Penzkofer Anna, Schaefer Simon, Strohm Florian, Bâce Mihai, Leutenegger Stefan, Bulling Andreas
Institute for Visualisation and Interactive Systems, University of Stuttgart, Pfaffenwaldring 5A, 70569 Stuttgart, Germany.
Machine Learning for Robotics, Technical University of Munich, Boltzmannstrasse 3, 85748 Munich, Germany.
Neural Comput Appl. 2025;37(23):18823-18834. doi: 10.1007/s00521-024-10596-2. Epub 2024 Dec 11.
While deep reinforcement learning (RL) agents outperform humans on an increasing number of tasks, training them requires data equivalent to decades of human gameplay.

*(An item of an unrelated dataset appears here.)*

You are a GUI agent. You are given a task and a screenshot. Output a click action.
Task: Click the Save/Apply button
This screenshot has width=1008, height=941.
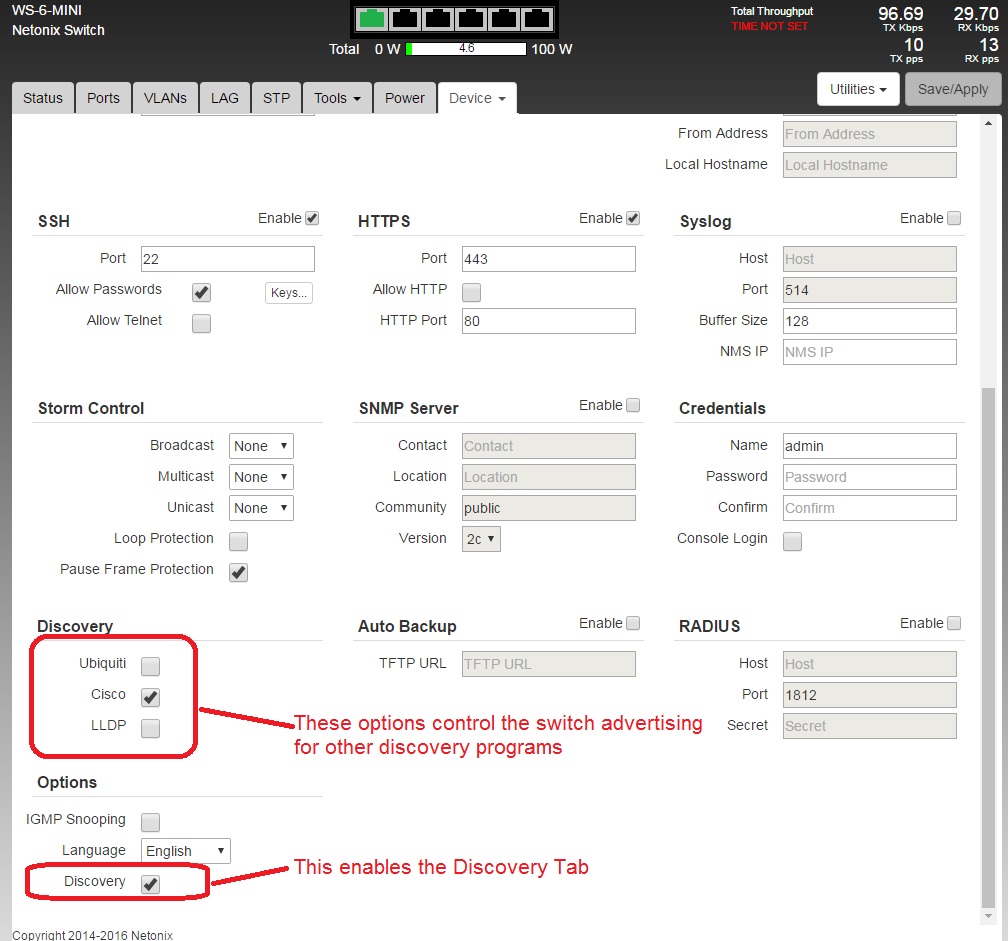952,89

Recent hierarchical RL methods have increased sample efficiency by incorporating information inherent to the structure of the decision problem but at the cost of having to discover or use human-annotated sub-goals that guide the learning process. We show that intentions of human players, i.e. the precursor of goal-oriented decisions, can be robustly predicted from eye gaze even for the long-horizon sparse rewards task of Montezuma's Revenge-one of the most challenging RL tasks in the Atari2600 game suite. We propose : Hierarchical RL with intention-based sub-goals that are inferred from human eye gaze. Our novel sub-goal extraction pipeline is fully automatic and replaces the need for manual sub-goal annotation by human experts. Our evaluations show that replacing hand-crafted sub-goals with automatically extracted intentions leads to an HRL agent that is significantly more sample efficient than previous methods.
虽然深度强化学习(RL)智能体在越来越多的任务上超越了人类,但训练它们需要相当于数十年人类游戏玩法的数据。最近的分层RL方法通过纳入决策问题结构中固有的信息提高了样本效率,但代价是必须发现或使用指导学习过程的人工标注子目标。我们表明,即使对于蒙特祖玛的复仇(Montezuma's Revenge)这个Atari2600游戏套件中最具挑战性的RL任务之一的长视野稀疏奖励任务,人类玩家的意图(即面向目标决策的前身)也可以从眼睛注视中得到可靠预测。我们提出:基于从人类眼睛注视中推断出的意图的分层RL。我们新颖的子目标提取管道是完全自动的,取代了人类专家手动进行子目标标注的需求。我们的评估表明,用自动提取的意图取代手工制作的子目标会产生一个分层RL智能体,其样本效率比以前的方法显著更高。